● WHAT YOU WILL DO: Where the string "arrow" occurs in a line of the data below, that line should be copied.
---------- DATA SUPPLIED ----------
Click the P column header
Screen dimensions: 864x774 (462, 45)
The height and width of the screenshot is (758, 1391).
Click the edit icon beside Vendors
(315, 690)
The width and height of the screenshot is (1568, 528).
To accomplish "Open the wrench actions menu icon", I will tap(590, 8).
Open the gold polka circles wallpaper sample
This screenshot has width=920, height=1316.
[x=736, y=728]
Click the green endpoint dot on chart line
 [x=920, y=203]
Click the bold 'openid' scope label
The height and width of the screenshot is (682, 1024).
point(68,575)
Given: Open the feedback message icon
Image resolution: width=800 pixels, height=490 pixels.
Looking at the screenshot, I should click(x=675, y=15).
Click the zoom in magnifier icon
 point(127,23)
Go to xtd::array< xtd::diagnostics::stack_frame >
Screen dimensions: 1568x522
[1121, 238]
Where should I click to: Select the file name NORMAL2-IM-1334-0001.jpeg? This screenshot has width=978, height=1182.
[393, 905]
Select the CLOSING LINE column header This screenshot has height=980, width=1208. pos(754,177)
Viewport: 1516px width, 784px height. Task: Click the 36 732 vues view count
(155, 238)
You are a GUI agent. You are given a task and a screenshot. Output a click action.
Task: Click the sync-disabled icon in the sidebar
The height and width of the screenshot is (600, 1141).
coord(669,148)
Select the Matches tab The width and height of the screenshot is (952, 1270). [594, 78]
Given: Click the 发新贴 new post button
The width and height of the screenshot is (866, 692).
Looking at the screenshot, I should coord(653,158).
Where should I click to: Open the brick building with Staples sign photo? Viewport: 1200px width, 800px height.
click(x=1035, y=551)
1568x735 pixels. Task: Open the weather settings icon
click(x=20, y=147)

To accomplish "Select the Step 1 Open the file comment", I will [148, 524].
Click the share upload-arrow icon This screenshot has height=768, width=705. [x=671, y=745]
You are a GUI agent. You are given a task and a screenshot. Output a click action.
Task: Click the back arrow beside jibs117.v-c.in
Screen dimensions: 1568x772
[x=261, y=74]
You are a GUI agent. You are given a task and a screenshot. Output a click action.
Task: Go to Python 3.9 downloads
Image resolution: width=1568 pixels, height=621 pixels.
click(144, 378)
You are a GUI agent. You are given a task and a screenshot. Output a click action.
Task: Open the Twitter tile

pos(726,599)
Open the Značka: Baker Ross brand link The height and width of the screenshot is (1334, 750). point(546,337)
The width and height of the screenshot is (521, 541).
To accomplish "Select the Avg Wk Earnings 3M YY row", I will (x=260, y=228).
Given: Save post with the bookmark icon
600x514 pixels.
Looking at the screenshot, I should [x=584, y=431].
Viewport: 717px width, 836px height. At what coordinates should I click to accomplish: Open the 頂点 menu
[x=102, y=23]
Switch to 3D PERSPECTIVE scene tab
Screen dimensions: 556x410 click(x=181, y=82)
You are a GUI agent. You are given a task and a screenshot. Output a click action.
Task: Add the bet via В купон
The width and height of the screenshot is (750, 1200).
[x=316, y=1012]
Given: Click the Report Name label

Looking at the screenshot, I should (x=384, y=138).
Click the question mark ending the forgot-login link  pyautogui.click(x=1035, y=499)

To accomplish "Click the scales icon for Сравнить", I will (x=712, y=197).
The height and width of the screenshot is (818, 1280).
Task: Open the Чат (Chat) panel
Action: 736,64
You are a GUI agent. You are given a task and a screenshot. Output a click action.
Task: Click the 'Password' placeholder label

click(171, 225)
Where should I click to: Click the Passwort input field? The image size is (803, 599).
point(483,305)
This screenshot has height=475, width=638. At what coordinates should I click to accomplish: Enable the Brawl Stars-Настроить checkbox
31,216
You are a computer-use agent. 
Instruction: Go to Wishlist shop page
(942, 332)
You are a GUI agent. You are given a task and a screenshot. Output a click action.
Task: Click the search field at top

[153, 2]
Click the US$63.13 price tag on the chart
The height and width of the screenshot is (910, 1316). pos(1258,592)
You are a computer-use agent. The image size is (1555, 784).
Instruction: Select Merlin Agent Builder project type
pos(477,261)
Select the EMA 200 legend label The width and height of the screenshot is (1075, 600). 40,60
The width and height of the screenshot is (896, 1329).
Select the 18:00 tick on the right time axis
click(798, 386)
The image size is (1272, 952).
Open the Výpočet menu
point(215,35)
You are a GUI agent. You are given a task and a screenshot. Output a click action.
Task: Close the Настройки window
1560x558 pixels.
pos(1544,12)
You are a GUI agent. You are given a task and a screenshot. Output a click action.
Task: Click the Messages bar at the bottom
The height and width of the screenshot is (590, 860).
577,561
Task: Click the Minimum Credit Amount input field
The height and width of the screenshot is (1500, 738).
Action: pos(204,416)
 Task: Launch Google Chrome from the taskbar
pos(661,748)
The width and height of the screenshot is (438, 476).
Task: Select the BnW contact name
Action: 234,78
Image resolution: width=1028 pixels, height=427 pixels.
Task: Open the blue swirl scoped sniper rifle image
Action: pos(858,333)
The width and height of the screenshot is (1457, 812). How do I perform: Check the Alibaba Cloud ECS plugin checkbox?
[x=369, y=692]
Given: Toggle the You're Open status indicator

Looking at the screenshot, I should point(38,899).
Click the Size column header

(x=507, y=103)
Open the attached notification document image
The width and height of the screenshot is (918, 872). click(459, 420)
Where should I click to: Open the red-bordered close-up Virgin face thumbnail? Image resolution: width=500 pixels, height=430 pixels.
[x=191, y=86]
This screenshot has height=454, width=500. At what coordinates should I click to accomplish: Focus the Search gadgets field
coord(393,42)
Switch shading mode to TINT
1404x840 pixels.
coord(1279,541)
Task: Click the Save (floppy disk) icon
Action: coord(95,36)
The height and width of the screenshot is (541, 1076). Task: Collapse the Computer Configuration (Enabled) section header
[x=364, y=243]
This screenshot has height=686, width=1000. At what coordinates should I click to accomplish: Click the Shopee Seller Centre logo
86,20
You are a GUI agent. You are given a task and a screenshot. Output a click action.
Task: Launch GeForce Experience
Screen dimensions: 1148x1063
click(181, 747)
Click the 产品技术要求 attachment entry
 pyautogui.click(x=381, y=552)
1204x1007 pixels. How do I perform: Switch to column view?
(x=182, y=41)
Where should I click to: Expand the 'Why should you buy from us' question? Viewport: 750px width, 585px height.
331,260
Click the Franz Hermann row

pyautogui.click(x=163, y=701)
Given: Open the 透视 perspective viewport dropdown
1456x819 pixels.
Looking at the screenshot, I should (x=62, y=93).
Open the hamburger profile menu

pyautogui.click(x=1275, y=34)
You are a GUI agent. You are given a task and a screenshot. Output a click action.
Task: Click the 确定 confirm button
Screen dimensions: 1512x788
----------
● EXERCISE RESPONSE:
Click the share upload-arrow icon This screenshot has height=768, width=705. [x=671, y=745]
Task: Click the back arrow beside jibs117.v-c.in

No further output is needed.